Your objective:
Reproduce the stretch of the guest column addressed to Governor DeSantis from "Dear Gov. DeSantis: Governor, in" through "decide for themselves?" without any changes.

Extract provided:
______
Guest Column
Gov. DeSantis, here are the Florida freedoms worth fighting for | Column
It’s not too late to embrace true conservatism and let us have the “courage to be free” by making our own decisions.
Gov. Ron DeSantis speaks about his book "The Courage to Be Free: Florida's Blueprint for America's Revival" in Doral earlier this month.
Gov. Ron DeSantis speaks about his book "The Courage to Be Free: Florida's Blueprint for America's Revival" in Doral earlier this month. [ JOSE A. IGLESIAS | El Nuevo Herald ]
Published March 31

Dear Gov. DeSantis: Governor, in your book “The Courage To Be Free,” you fan the mantra that “Freedom is worth fighting for.” I agree with you, as I’m sure many Floridians do.

Dick Batchelor
Dick Batchelor [ Dick Batchelor ]

So, why are your Republican-backed proposals in such flagrant violation of that mantra, by taking away basic freedoms for individuals to decide for themselves?

Why do you support passing a law that takes away freedom of the press? As an attorney, you should know such a proposal is unlawful and in direct conflict with a landmark Supreme Court decision (New York Times v. Sullivan) and will not stand up to a guaranteed legal challenge.

Why are you pressuring the Republican-dominated Legislature to make it illegal to have any programs of diversity, equity and inclusion (DEI) in the university system? There are full expectations that next year, you and your Republican colleagues will go after corporations with attempts to prohibit even the private sector from having DEI programs.

Then, as part of the race-related theme of your agenda, you are now policing the teaching of African American studies that are historically true but might make someone feel “uncomfortable”?

Last year, you introduced the effort to prohibit critical race theory from being taught in schools when, in fact, it was never being taught in the public school system.
______
Record set:
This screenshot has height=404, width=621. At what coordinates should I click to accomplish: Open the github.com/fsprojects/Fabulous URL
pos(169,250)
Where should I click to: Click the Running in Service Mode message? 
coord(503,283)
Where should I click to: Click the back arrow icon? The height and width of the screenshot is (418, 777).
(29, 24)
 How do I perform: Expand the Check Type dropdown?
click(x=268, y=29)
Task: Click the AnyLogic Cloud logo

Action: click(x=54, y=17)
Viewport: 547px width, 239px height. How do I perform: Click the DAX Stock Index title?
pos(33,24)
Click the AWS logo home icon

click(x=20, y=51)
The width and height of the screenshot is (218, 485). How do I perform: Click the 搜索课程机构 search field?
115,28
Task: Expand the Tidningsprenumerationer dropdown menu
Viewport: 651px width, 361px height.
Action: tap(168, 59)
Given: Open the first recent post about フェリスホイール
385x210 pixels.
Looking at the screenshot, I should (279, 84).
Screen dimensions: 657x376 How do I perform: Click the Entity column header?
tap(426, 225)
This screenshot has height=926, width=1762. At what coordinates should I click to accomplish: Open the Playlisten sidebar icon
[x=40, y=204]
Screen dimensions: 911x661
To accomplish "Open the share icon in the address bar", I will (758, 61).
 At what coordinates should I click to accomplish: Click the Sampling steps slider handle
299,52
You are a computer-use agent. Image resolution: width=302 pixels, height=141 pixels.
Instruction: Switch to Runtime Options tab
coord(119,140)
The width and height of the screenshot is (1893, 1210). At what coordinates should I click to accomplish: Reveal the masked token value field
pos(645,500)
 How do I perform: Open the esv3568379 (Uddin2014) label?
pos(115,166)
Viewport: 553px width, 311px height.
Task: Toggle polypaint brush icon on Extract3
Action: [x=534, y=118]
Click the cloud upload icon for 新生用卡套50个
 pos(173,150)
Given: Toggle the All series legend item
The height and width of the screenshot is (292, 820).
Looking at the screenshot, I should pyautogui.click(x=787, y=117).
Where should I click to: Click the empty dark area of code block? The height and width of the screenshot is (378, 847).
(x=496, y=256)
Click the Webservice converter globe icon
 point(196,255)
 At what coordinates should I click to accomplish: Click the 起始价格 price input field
______
Response:
Dear Gov. DeSantis: Governor, in your book “The Courage To Be Free,” you fan the mantra that “Freedom is worth fighting for.” I agree with you, as I’m sure many Floridians do.

Dick Batchelor
Dick Batchelor [ Dick Batchelor ]

So, why are your Republican-backed proposals in such flagrant violation of that mantra, by taking away basic freedoms for individuals to decide for themselves?